Pasados unos minutos Lisardo se armó de valor y bajó a la calle. Había ahí un numeroso grupo de personas, la mayoría en bata y zapatillas, alrededor de un coche sobre cuyo techo, completamente hundido, yacía el cuerpo de Carolina, boca arriba, en una postura atroz e inverosímil. Sus ojos de color turquesa, como en aquel poema de Lorca, estaban “abiertos al duro aire”, por la boca expulsaba sangre a borbotones.

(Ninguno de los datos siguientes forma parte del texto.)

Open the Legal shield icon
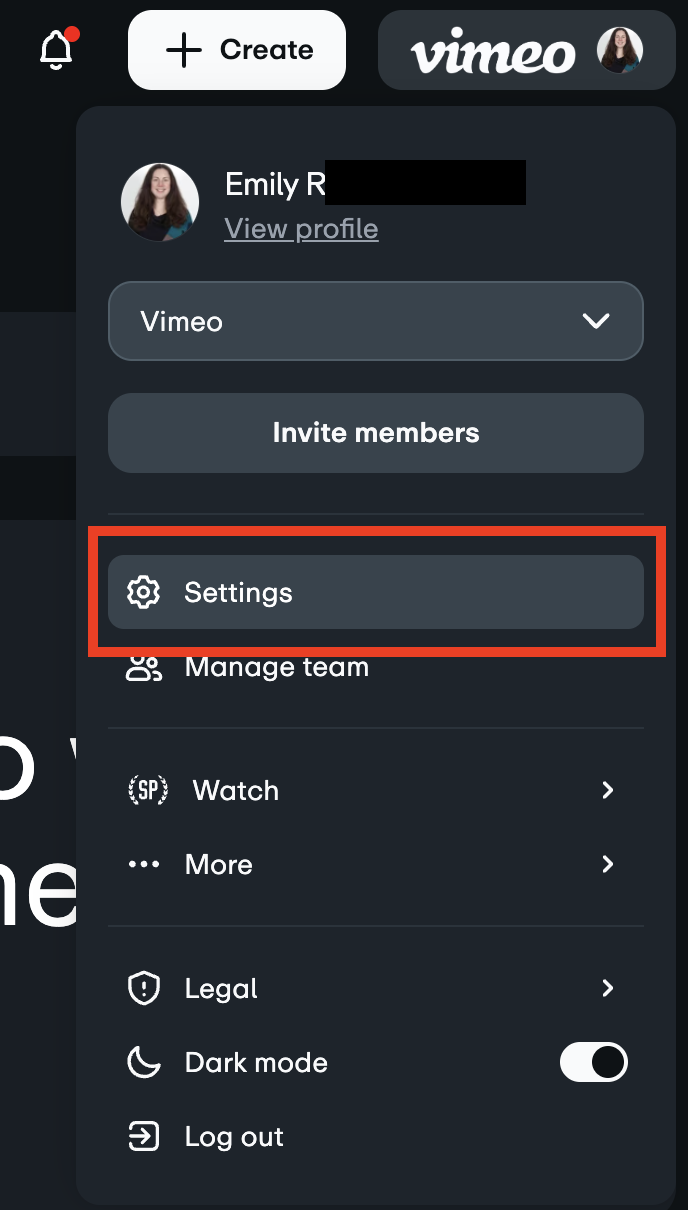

–Il faut pas la toucher, il faut pas la toucher –decía un hombre, que luego preguntó, expeditivo–: Quelqu’un la connait?
Lisardo balbució que sí, que él la conocía, que era su compañera de piso. Pero no supo qué decir, en cambio, cuando el mismo hombre le preguntó qué había pasado.
Pronto llegó una ambulancia y, poco después, un coche de la policía. Estaban acarreando a Carolina cuando llegaron Marta y Albert. «Dios mío –pensó Lisardo–, ¿qué les puedo decir ahora? ¿Qué historia les voy a contar?».